Assuming arguendo that my son's ownership of TWC stock constitutes such a "financial interest,"*fn2 recusal is not warranted under § 455(b)(4). First, my son was not a "minor child" throughout the three and one-half months that he owned TWC stock. See Sears, Roebuck & Co. v. Automotive Controls Corp., No. 93 Civ. 3634, 1994 U.S. Dist. LEXIS 749, at *2 (N.D. Ill. Jan. 28, 1994) (quoting Sperling v. Comm'r, 726 F.2d 948, 951 n.6 (2d Cir. 1984)). Second, I did not have actual knowledge of his ownership of TWC stock until March 11, 2008. See Chase Manhattan Bank v. Affiliated FM Ins. Co., 343 F.3d 120, 127 (2d Cir. 2003) (holding that "Section 455(b)(4) embodies an actual knowledge test").
Accordingly, the Court finds that recusal is not warranted under 28 U.S.C. § 455(b)(4).
The Court finds that recusal is not warranted under 28 U.S.C. § 455(a). Under this provision, a judge "shall disqualify [her]self in any proceeding in which [her] impartiality might reasonably be questioned."
§ 455(b) and § 455(a) "focus on different types of conflicts requiring recusal.
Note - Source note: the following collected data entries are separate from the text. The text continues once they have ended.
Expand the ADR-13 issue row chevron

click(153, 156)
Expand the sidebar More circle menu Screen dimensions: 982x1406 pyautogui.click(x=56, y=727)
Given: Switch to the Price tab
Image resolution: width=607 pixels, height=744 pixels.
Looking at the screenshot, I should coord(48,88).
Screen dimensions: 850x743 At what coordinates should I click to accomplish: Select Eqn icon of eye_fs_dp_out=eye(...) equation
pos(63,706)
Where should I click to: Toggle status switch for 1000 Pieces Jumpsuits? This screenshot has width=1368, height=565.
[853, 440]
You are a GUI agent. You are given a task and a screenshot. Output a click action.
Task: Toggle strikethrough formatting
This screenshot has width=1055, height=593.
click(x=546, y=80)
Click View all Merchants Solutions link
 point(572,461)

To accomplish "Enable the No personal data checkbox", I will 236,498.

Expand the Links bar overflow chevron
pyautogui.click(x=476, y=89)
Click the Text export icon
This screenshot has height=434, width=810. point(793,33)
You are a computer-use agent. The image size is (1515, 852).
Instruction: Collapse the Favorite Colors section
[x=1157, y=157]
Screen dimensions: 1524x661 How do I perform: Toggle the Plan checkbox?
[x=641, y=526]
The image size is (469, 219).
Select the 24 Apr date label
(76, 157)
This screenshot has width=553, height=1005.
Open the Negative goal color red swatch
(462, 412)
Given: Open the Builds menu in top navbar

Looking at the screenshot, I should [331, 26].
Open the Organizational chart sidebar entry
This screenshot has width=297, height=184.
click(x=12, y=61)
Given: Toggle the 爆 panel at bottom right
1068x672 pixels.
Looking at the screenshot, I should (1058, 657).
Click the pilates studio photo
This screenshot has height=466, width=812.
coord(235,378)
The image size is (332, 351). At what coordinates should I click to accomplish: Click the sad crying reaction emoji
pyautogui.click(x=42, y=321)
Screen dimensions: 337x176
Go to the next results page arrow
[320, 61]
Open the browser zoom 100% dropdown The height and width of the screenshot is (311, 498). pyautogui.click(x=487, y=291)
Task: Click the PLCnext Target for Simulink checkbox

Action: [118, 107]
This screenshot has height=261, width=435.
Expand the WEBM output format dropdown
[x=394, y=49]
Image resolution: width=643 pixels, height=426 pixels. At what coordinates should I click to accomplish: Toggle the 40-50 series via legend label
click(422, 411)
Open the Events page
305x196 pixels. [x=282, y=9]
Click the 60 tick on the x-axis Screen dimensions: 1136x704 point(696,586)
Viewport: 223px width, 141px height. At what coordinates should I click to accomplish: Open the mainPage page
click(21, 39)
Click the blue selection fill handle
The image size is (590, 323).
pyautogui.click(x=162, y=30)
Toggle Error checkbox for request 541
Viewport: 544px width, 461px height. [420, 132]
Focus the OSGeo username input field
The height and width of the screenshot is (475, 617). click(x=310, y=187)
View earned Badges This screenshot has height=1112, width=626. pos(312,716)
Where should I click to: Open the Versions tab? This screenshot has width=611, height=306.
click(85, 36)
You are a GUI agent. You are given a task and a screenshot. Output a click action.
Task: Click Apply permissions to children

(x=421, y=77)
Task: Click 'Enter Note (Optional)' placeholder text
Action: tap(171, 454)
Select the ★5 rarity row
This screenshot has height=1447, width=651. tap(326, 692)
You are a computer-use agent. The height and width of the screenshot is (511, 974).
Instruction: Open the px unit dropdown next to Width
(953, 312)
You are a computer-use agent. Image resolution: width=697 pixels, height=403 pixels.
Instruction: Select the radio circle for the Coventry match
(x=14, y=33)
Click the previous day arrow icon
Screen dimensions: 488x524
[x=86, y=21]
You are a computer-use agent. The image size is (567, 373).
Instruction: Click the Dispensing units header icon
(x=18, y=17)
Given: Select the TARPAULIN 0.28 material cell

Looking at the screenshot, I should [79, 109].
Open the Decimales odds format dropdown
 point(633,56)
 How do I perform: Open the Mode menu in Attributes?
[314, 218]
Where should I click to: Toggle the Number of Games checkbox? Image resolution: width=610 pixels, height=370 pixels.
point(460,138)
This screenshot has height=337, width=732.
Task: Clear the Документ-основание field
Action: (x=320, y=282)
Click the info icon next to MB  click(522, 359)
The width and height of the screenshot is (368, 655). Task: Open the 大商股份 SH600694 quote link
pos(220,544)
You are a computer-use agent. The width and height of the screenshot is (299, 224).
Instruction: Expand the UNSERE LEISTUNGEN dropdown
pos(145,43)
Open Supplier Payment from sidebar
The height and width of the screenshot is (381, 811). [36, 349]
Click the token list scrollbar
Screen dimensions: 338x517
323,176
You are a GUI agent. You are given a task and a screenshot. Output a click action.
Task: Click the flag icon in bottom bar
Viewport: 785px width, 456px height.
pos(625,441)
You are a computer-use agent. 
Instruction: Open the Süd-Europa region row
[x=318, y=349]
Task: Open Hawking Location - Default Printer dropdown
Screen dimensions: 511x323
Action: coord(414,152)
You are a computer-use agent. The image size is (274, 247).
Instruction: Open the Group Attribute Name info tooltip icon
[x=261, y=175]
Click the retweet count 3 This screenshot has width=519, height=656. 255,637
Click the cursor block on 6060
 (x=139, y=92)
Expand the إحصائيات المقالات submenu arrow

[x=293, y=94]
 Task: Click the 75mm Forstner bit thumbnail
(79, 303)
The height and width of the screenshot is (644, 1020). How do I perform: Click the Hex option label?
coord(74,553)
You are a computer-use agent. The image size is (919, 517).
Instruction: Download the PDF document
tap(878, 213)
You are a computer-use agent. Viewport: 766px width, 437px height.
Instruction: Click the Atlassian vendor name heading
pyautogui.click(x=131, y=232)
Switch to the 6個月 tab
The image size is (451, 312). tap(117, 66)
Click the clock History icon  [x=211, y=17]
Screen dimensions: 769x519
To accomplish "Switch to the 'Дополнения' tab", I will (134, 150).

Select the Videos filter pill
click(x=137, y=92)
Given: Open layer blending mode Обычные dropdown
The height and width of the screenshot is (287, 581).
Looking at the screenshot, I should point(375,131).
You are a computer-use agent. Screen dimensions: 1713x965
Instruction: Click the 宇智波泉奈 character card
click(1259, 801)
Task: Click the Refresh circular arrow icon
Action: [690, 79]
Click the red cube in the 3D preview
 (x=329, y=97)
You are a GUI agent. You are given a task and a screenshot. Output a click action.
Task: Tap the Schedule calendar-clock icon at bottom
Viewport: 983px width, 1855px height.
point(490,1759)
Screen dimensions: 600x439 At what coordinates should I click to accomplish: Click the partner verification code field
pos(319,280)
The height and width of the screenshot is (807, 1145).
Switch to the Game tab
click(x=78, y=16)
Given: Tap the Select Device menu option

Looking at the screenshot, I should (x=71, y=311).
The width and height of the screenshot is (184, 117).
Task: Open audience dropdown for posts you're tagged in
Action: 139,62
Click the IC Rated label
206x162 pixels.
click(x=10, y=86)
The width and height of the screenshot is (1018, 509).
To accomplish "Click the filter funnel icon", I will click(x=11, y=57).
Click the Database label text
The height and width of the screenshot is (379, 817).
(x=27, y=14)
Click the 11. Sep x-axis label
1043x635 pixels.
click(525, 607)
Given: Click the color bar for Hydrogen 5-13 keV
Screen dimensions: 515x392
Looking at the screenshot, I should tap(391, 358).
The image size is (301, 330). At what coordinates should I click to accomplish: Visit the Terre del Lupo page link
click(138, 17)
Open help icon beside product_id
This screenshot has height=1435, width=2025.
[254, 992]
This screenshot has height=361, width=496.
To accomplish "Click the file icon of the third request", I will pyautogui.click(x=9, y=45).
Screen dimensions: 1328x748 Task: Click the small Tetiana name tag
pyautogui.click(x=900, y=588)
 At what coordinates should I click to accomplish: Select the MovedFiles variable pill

Section 455(b) focuses on interests and situations [that present conflicts of interest], while 'the goal of section 455(a) is to avoid even the appearance of partiality.'" In re Certain Underwriter Defendants, 294 F.3d 297, 306 (2d Cir. 2002) (quoting Liljeberg v. Health Servs. Acquisition Corp., 486 U.S. 847, 860 (1988)). As stated above, a violation of § 455(b)(4) requires actual knowledge of the disqualifying interest. In contrast, "[s]cienter is not an element of a violation of § 455(a)." Liljeberg, 486 U.S. at 859. The Court must instead apply "Section 455(a)'s objective reasonable person test." Chase Manhattan Bank, 343 F.3d at 130. Specifically, recusal is warranted under § 455(a) when "(i) a reasonable person knowing all the facts, would conclude that the judge had a disqualifying interest in a party under Section 455(b)(4), and (ii) such a person would also conclude that the judge knew of that interest and yet heard the case." Id. at 128. Under the reasonable person standard, the Court finds that recusal is not warranted.
Pursuant to the plain language of the statute, § 455(b)(4) applies only to financial interests held by the judge, the judge's spouse, and the judge's minor children residing in the household. 28 U.S.C. § 455(b)(4). As stated above, my son was not a minor child throughout the period of his ownership of TWC stock. Thus, no reasonable ...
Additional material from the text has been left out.